# Lesson 7 Overview

1. Charts
2. Bar chart
3. Histogram
4. Pie chart
5. Time series

## Let's load today's lesson!

### Open Azure Notebooks library 

Go to https://notebooks.azure.com -> Sign in if needed -> Select **python-codeacademy-sg**

### Update lesson file to latest version

Select **New** -> **From URL** -> input https://raw.githubusercontent.com/viettrung9012/python-codeacademy-sg/master/Lesson7.ipynb (URL is available in **Lesson7.ipynb**) -> Click outside input then select **Upload** (overwrite if needed)

### Open Jupyter lab

From your browser's bookmark or **Run** -> Change browser URL path from **/nb/tree** to **/nb/lab**

Select **Lesson7.ipynb**

## Charts
A chart is a visual representation of the data and it allows its readers to understand the information quicker than reading the raw data.

Compare the data and the chart below, which one do you find easier to get <b>meaningful insights</b>?

### Raw data 
- Source: [United Nations' Total Population data](https://esa.un.org/unpd/wpp/Download/Standard/Population/)
- Total Population of both Sexes. De facto population in a country, area or region as of 1 July of the year indicated. Figures are presented in thousands.
- Can you infer any insights from the data?
![World Population](UNTotalPopulation.png)

### Chart
- Source: [Hans Rosling's Income-Life Expectancy relationship graph](https://www.gapminder.org/answers/how-does-income-relate-to-life-expectancy/)

● **EXPLORE THE MATERIAL**:
a) From the Lesson 7 overview on charts, quote the passage from "Go to https://notebooks.azure.com" to "the raw data." word for word.
b) In the Lesson 7 overview on charts, what reason is given for using a chart instead of raw figures? Answer in one to three sentences.
c) Write what comes next in the Lesson 7 overview on charts, starting after its last line.

● **DATASET EXCERPT**:
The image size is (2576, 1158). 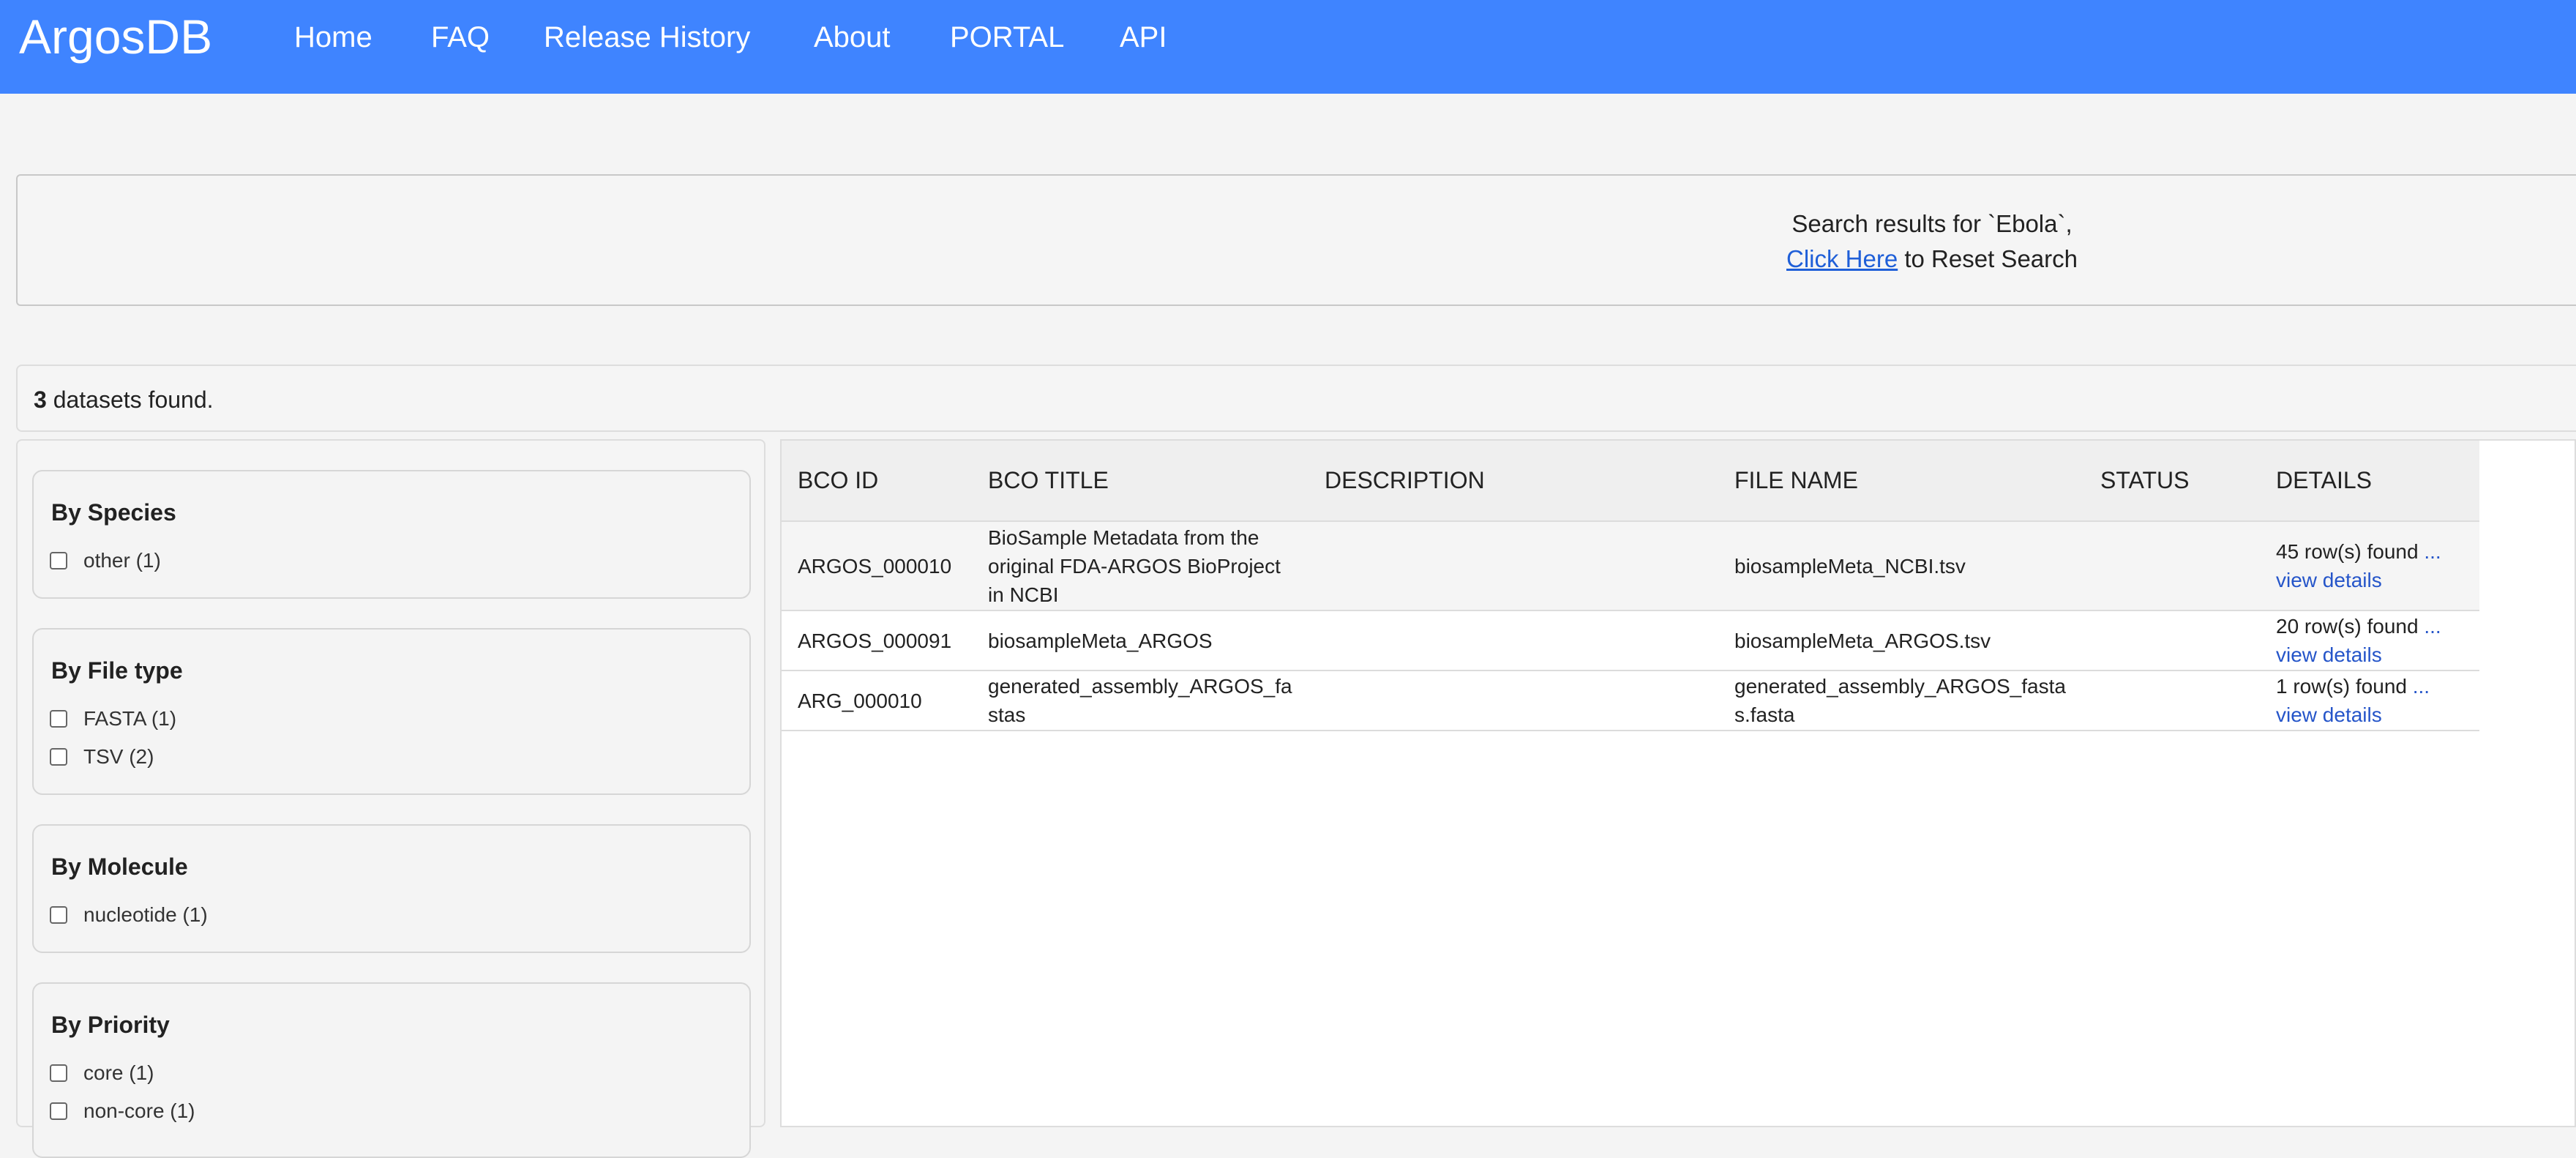 I want to click on facet-molecule: By Molecule nucleotide (1), so click(x=392, y=888).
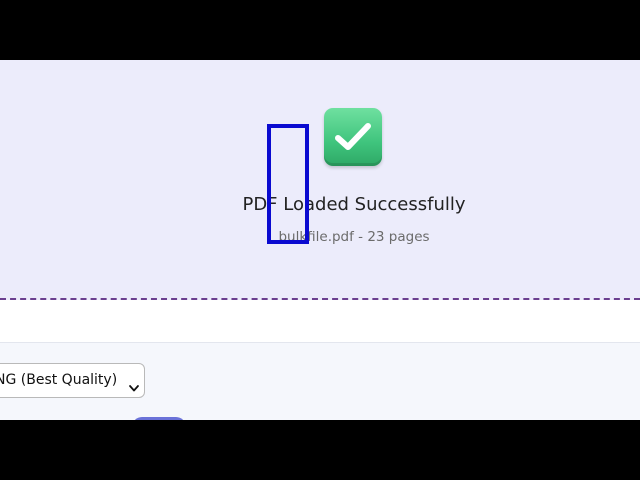  Describe the element at coordinates (320, 322) in the screenshot. I see `section-divider-band` at that location.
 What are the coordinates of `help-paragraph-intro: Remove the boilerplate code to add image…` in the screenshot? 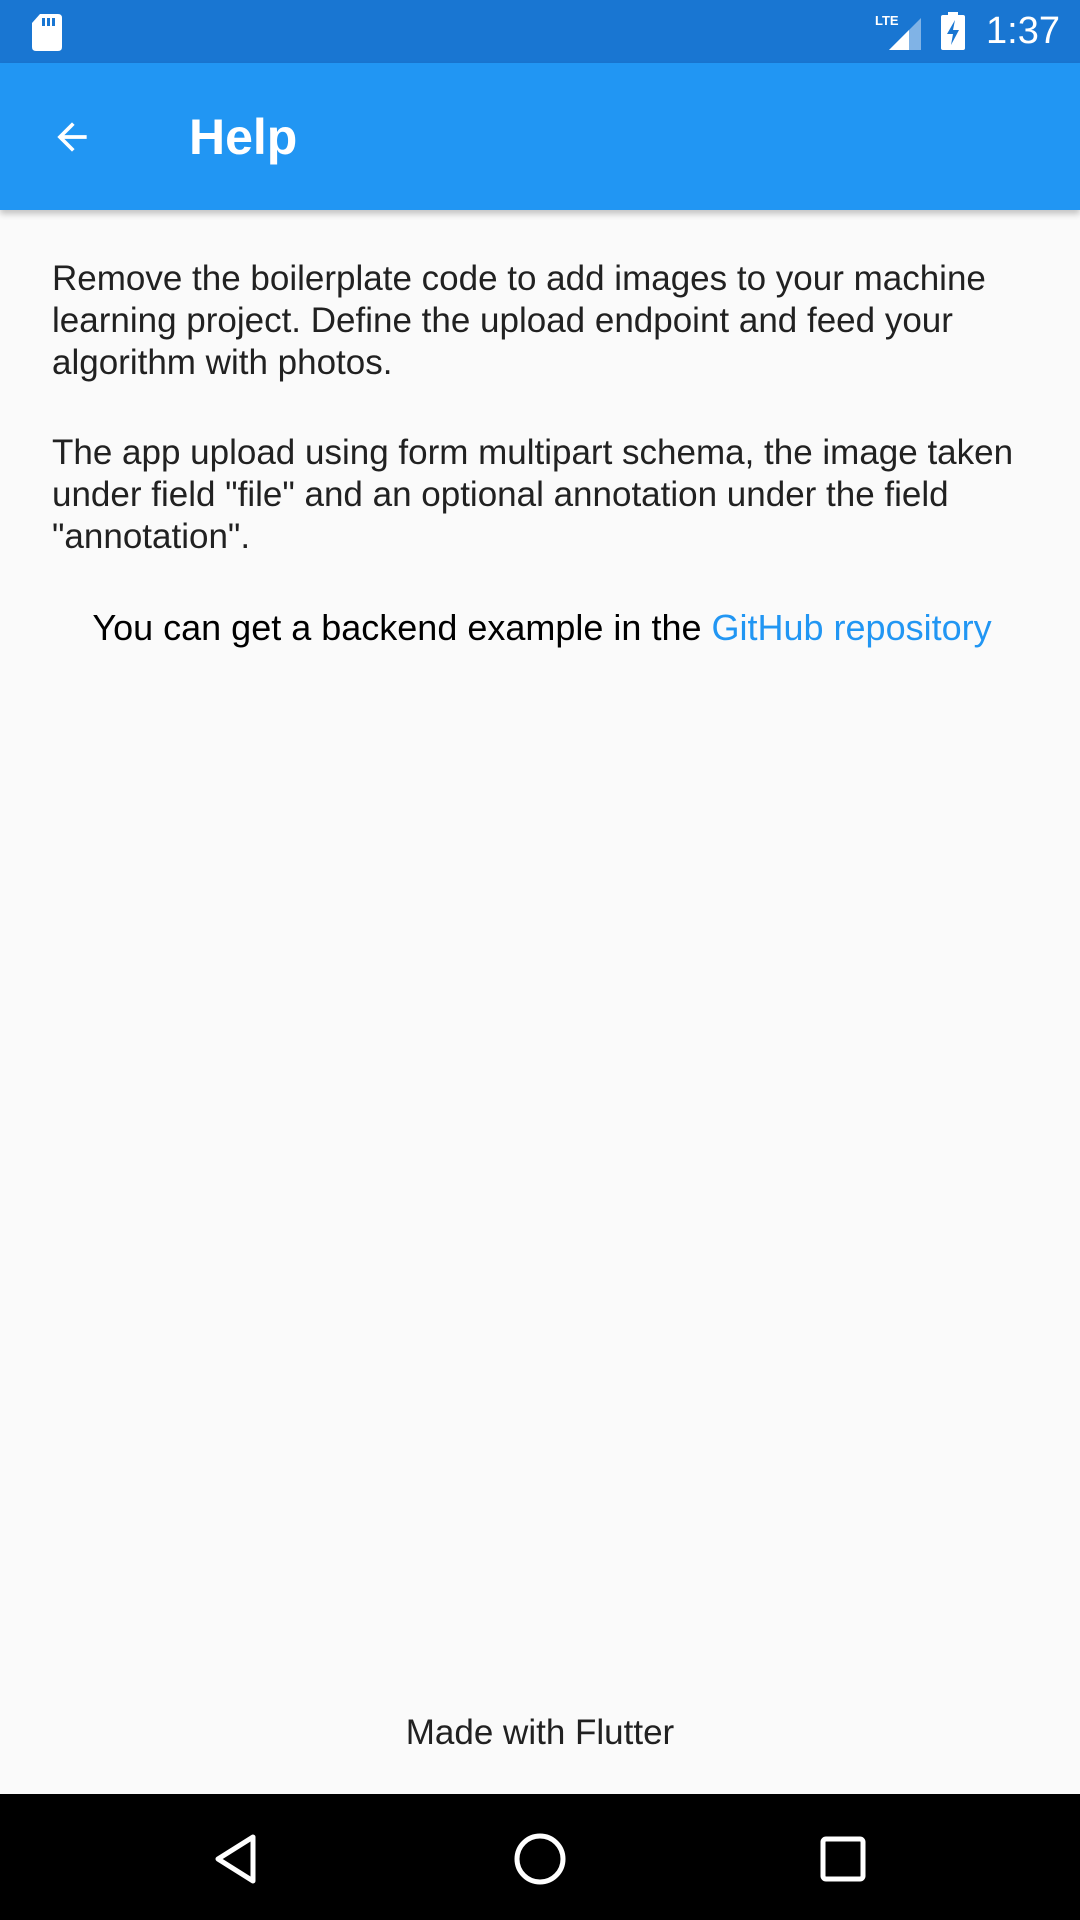 It's located at (519, 320).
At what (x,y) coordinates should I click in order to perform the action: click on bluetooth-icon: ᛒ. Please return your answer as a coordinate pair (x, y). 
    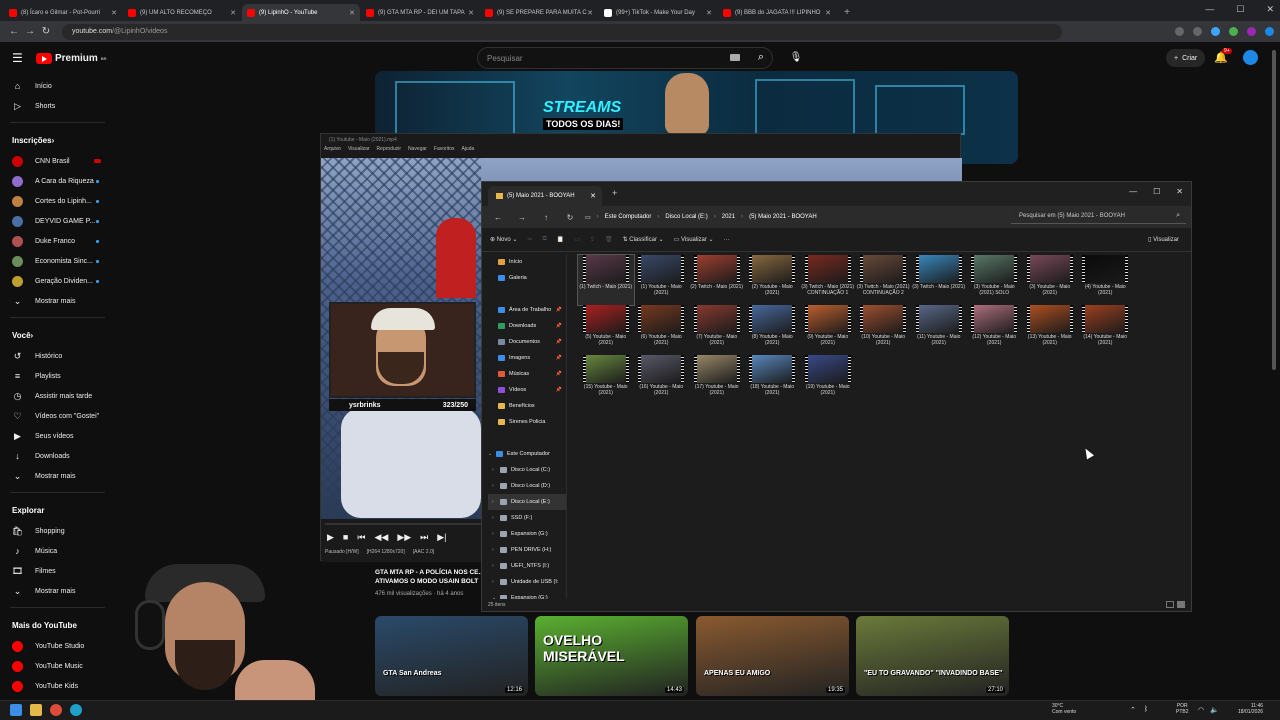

● **RESULTS FOR THE EXERCISE**:
a)
Go to https://notebooks.azure.com -> Sign in if needed -> Select **python-codeacademy-sg**

### Update lesson file to latest version

Select **New** -> **From URL** -> input https://raw.githubusercontent.com/viettrung9012/python-codeacademy-sg/master/Lesson7.ipynb (URL is available in **Lesson7.ipynb**) -> Click outside input then select **Upload** (overwrite if needed)

### Open Jupyter lab

From your browser's bookmark or **Run** -> Change browser URL path from **/nb/tree** to **/nb/lab**

Select **Lesson7.ipynb**

## Charts
A chart is a visual representation of the data and it allows its readers to understand the information quicker than reading the raw data.

b) A chart is a visual representation of the data. It lets its readers understand the information quicker than reading the raw data.

c)
- Color shows the region: Africa (blue), Americas (green), Asia (red), Europe (yellow)
- Bubble size indicates the size of population
- So, what can we infer from the chart below? How does Africa compared to Asia?
![Income-Life Expectancy](HansRosling.png)

### Preparing Data
We need to do the following steps to prepare the data before we transform them into the charts.
1. Use csv library.
2. Open the csv file.
3. Read the csv file to determine how to transform the data to suit with the chart type. 

In [None]:
#The following code is needed to run the graphs inline on the notebook
%matplotlib inline

#Step 1
import csv

#Step 2
with open('Biggest Loser 2018.csv') as csvfile:

    #Step 3
    reader = csv.reader(csvfile)
    for row in reader:
        print(row)

### Bar Chart
Definition: It represents the categories as the rectangular bars with height (for vertical bar chart) or length (for horizontal bar chart) proportional to the values.

<b>Case 1: The most active day of week</b>
<p>Requirement: Day of Week and Total Steps to create the bar chart. 
Day of week as the category and for each day of week, we sum the total steps.</p>

Steps to create bar chart:
1. Create a new dataframe from the file. Use pandas library and [read_csv function()](https://pandas.pydata.org/pandas-docs/stable/generated/pandas.read_csv.html) to easily manipulate the data.
2. Transpose the Date column into row. Use [melt function() on pandas](https://pandas.pydata.org/pandas-docs/stable/generated/pandas.melt.html).
3. Add a new column to identify the day of week from the dates (e.g.: Sunday, Monday, etc.). Use [to_datetime() function](https://pandas.pydata.org/pandas-docs/stable/generated/pandas.to_datetime.html) to ensure that the "Date" column is in the datetime format. Use [dt.weekday_name property](http://pandas.pydata.org/pandas-docs/version/0.22/generated/pandas.Series.dt.dayofweek.html) to get the weekday name.
4. Sum the steps in each day of week. Use [groupby() function](https://pandas.pydata.org/pandas-docs/stable/generated/pandas.DataFrame.groupby.html) and [sum() function](https://pandas.pydata.org/pandas-docs/stable/generated/pandas.DataFrame.sum.html) to summarize the total steps by day of week.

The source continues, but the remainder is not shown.